-- begin Entries provided --

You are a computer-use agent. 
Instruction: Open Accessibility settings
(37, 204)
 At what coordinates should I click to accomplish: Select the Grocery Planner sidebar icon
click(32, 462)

-- end Entries provided --

:: Work to do ::
Scale every coordinate in the answers of the entries above by 1.95, rounding to whole numbers with halves rounded up. Write out all the lines again, requests included.

:: Written answer ::
You are a computer-use agent. 
Instruction: Open Accessibility settings
(72, 398)
 At what coordinates should I click to accomplish: Select the Grocery Planner sidebar icon
click(62, 901)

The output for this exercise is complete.